**About this exercise:** From the line with "Treefrog Games (500, 476)" through the final line of the entries below, write out each line exactly and nothing else.

**Entries provided:**
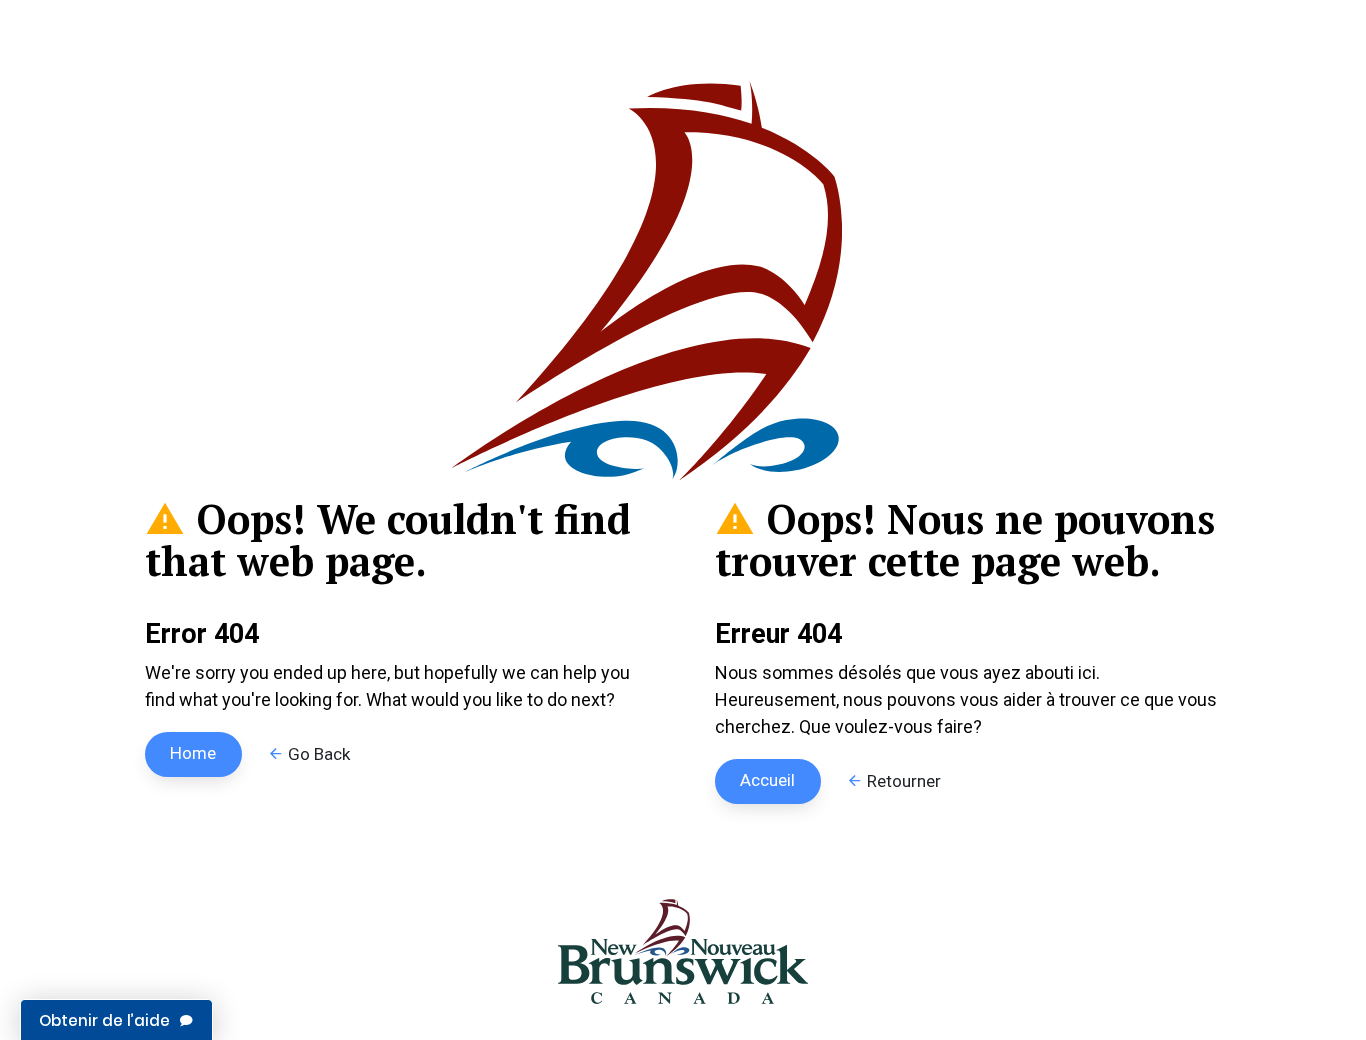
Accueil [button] (767, 780)
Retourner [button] (902, 781)
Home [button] (193, 753)
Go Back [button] (317, 754)
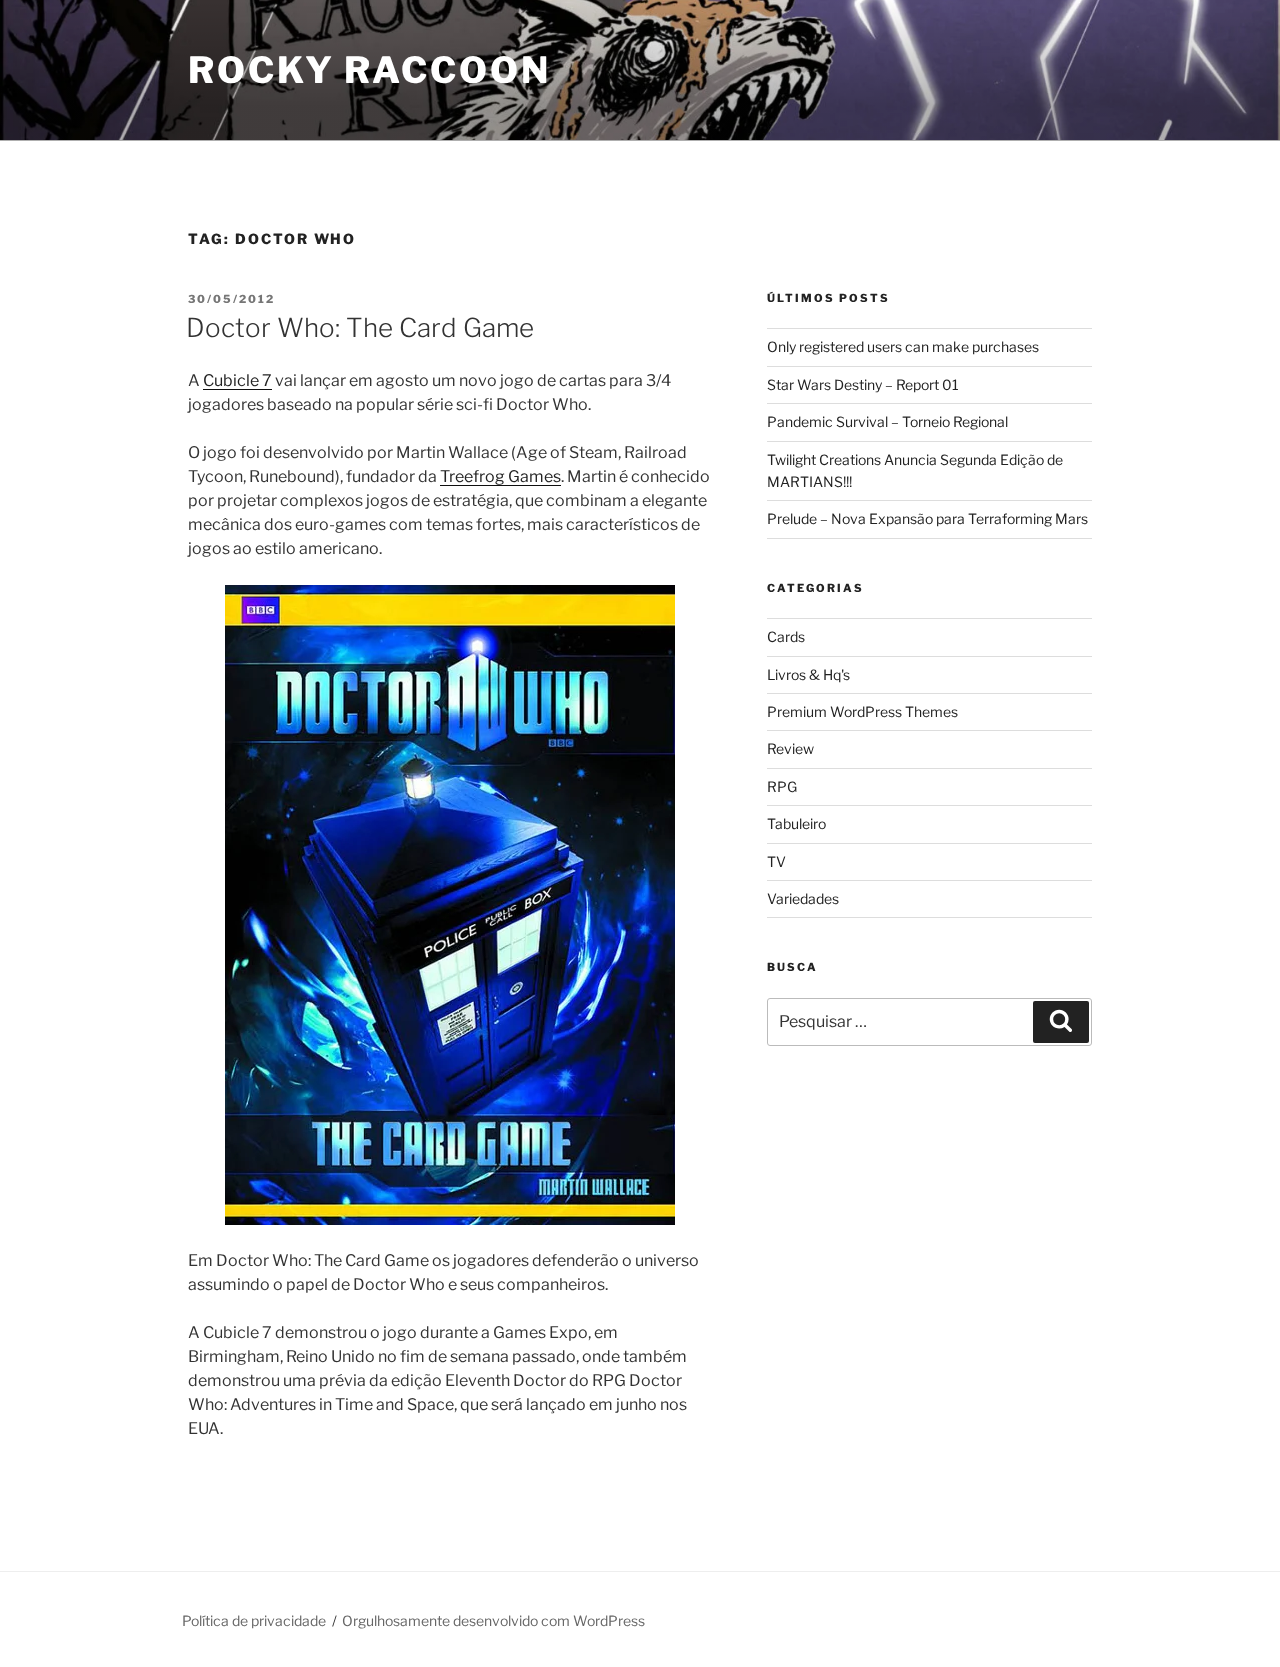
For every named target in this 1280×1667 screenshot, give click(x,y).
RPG (782, 786)
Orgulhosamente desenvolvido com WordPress (493, 1620)
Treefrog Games (500, 476)
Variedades (803, 898)
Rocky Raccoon (369, 70)
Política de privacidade (254, 1620)
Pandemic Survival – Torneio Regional (887, 421)
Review (790, 748)
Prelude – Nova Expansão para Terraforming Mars (927, 518)
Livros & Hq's (808, 674)
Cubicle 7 (237, 380)
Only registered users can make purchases (903, 346)
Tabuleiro (796, 823)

**Completed task:**
Treefrog Games (500, 476)
Variedades (803, 898)
Rocky Raccoon (369, 70)
Política de privacidade (254, 1620)
Pandemic Survival – Torneio Regional (887, 421)
Review (790, 748)
Prelude – Nova Expansão para Terraforming Mars (927, 518)
Livros & Hq's (808, 674)
Cubicle 7 (237, 380)
Only registered users can make purchases (903, 346)
Tabuleiro (796, 823)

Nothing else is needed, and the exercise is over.